■ **EXERCISE OBJECTIVE**
After locating the line with "This screenshot has width=1199, height=838." below, output it and each following line exactly, stopping after the line with "Viewport: 800px width, 418px". No pictures.

■ **THE INPUT**

########

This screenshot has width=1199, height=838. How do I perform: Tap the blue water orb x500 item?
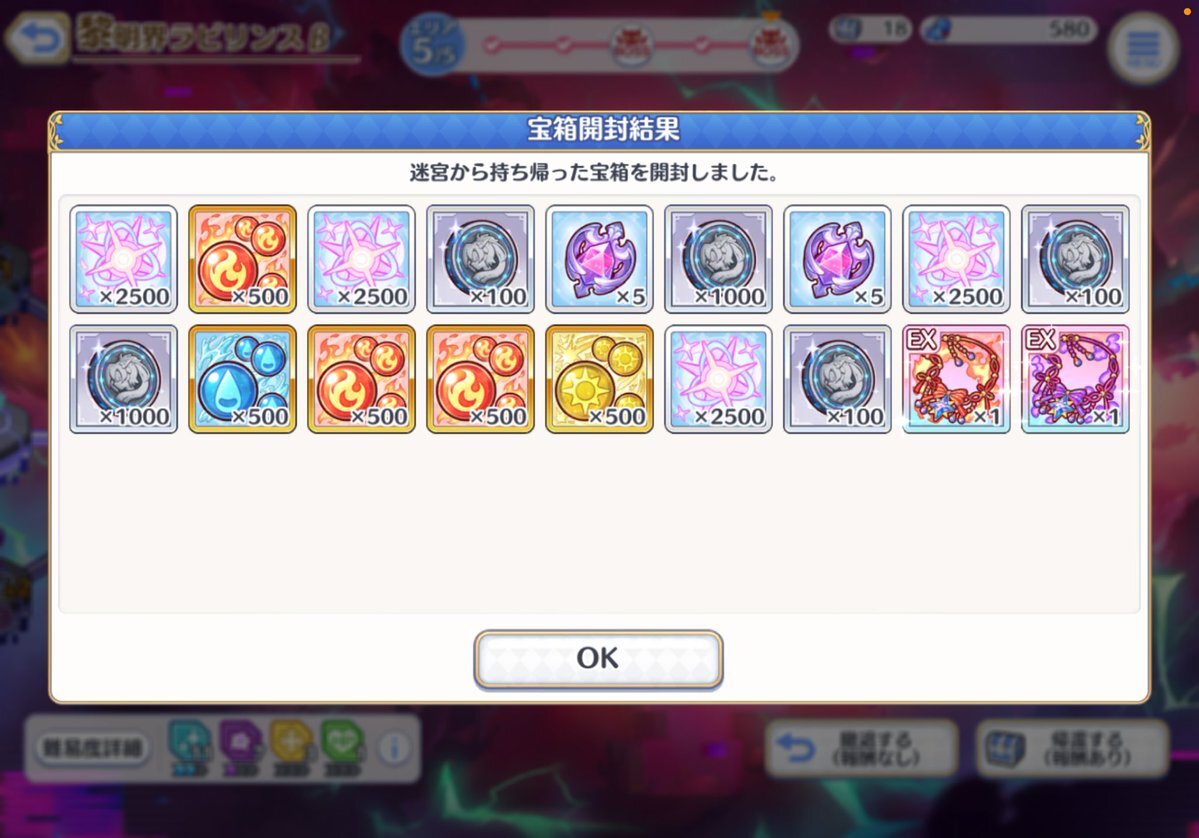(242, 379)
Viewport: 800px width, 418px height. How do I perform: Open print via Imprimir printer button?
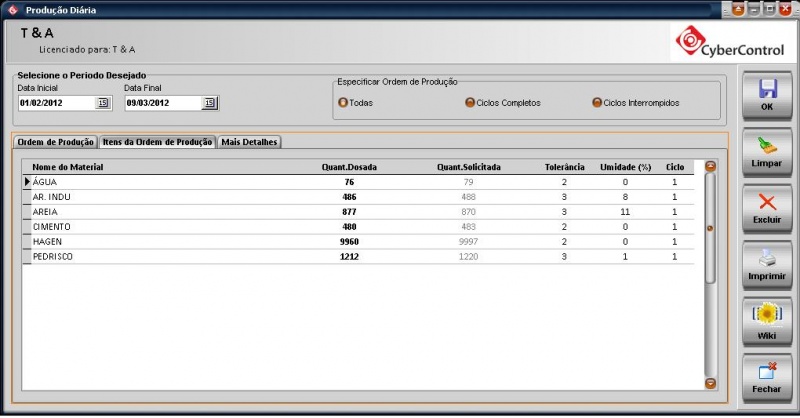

########

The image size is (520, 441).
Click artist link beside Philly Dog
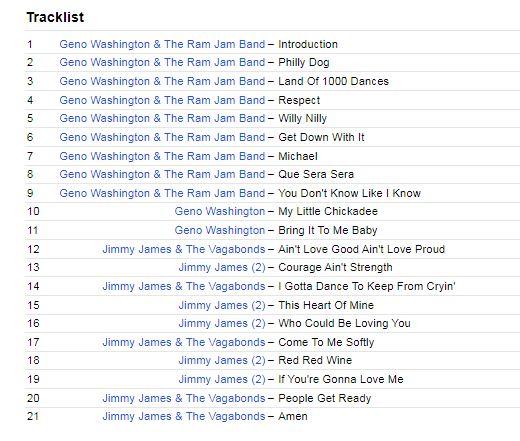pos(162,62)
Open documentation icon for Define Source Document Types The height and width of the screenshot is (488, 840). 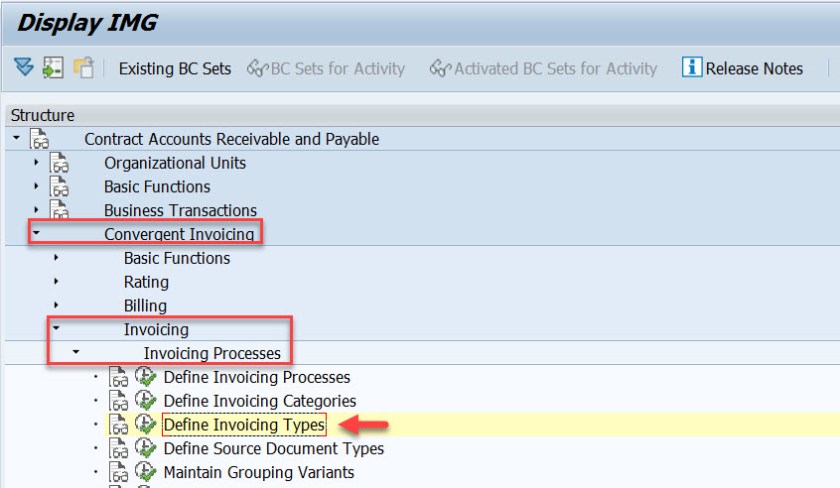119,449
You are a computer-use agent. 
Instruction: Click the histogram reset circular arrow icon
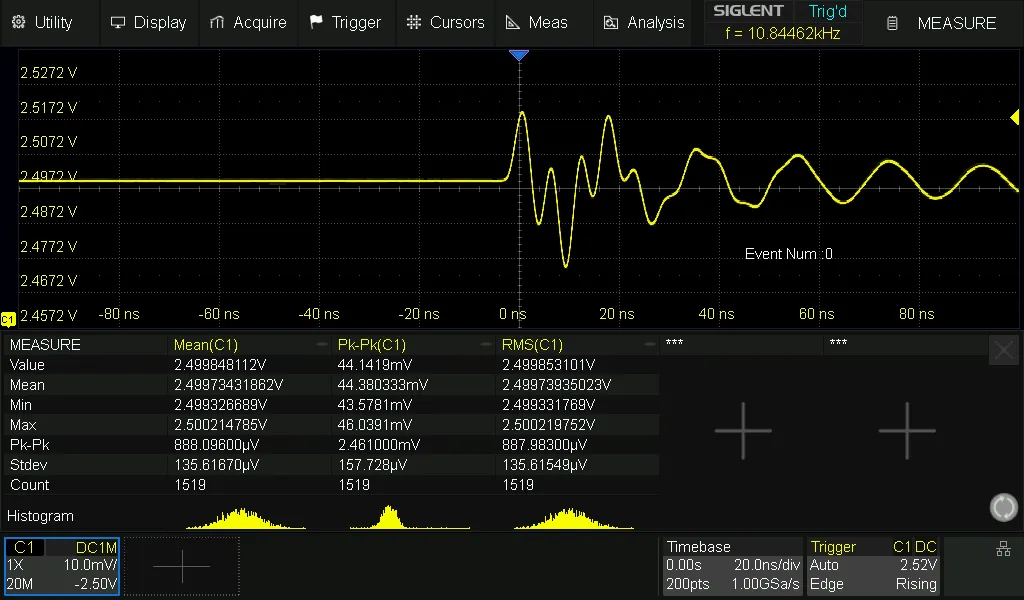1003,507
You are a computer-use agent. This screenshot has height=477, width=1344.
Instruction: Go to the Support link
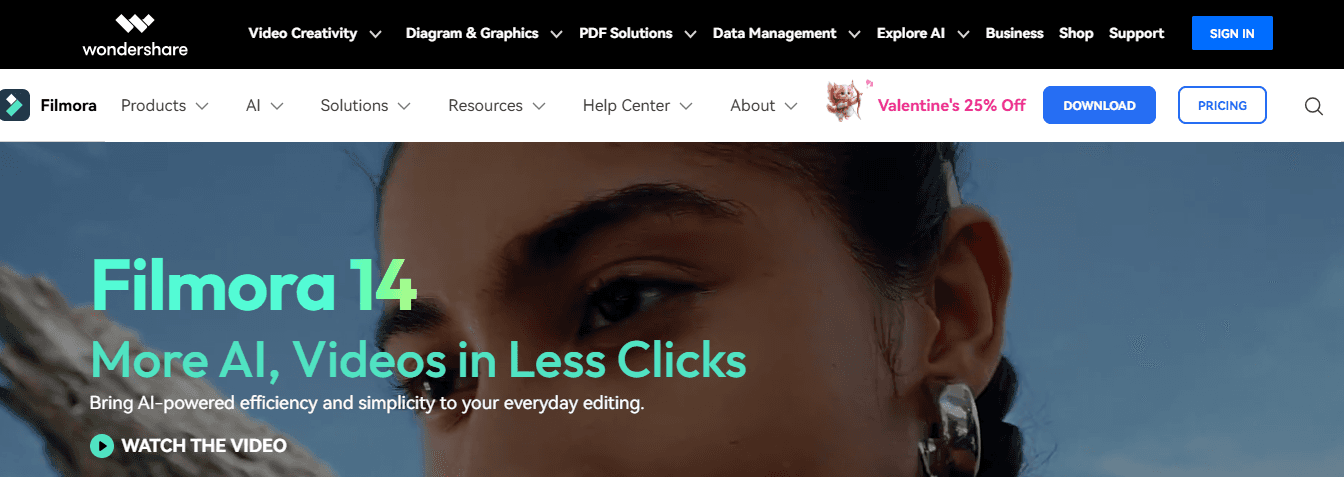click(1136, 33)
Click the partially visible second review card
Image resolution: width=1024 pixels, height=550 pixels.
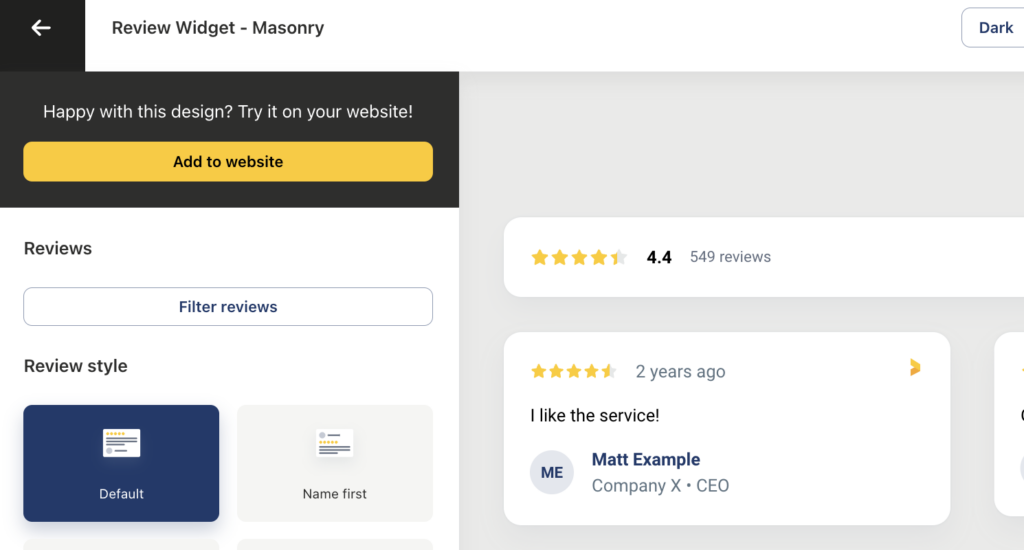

########

■ **RESPONSE TO THE TASK**
This screenshot has width=1199, height=838. How do I perform: Tap the blue water orb x500 item?
(242, 379)
Viewport: 800px width, 418px height. How do I perform: Open print via Imprimir printer button?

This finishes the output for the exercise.